Subjectiman reads the paper and crows. "Look at how low unemployment is! You cannot claim that the minimum wage has done any damage at all." What goes unnoticed is an article on the next page about small businesses that used to be run with hired help, and are now run by families with enough children to provide unpaid help. There are as many ways of getting around minimum prices as there are traders.

The law that all trades are voluntary is not a hypothesis, or a theory to be tested by academics. It is the conceptual essential by which we know that something is a trade. To say that a trade is involuntary would be like saying that a cube is round. It would be a self-contradiction.

In the same way, the law of supply and demand is not a graph, a curve, or an approximation for text books to refine. It is a straightforward application of the principle that all trades are voluntary. If there are more traders in the market than goods to trade, trading will bid the price up as traders find out how highly they value the good. If there are more goods to trade than traders, then trading will lower the price to see at what value all the goods can be traded. To say otherwise is to say that traders don't trade, or trading goods are not traded. It is a contradiction.

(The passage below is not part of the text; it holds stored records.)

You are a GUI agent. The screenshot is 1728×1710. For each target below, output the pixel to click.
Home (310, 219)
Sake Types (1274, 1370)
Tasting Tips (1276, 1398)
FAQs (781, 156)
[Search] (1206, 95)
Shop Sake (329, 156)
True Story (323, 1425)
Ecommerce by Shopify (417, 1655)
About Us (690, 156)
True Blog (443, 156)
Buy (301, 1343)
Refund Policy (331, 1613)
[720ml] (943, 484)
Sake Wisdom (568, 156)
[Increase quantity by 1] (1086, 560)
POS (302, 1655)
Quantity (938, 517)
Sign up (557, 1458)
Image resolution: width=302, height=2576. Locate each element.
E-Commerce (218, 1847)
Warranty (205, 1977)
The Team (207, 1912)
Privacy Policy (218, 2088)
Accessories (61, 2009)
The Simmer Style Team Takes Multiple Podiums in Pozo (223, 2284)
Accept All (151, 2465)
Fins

Subjective thought has trouble with these principles, because it gets essentials wrong. Supply and demand refers to traders who trade, and goods that are traded. But subjective thought is referring to traders who might possibly, if they feel like it at some moment, trade—and goods that might, if the price is right, and the impulse strong, be traded. If there are such people in a real market, then they are not traders until they trade. If there are such goods in a real market, then they are not trade goods until they are traded. Saying no to a trade is not a kind of trading; it is not trading.

If markets are complicated, then supply and demand works itself out in a complicated way. Analysts devise theories to predict final prices, so they can trade more efficiently. That is, they figure out how the law of supply and demand applies to particular cases. These are not new theories of supply and demand. They are applications.

One way for Subjectiman to grow up would be to accept the law of supply and demand. Then he could stop pretending that when the market puts a low value on his effort, the market has failed. He could seek to pay the admission price—to increase the value of his effort, or the awareness of its value. He could find his wish list getting in the way. He could discover that wish lists are not nearly as immutable as he thinks.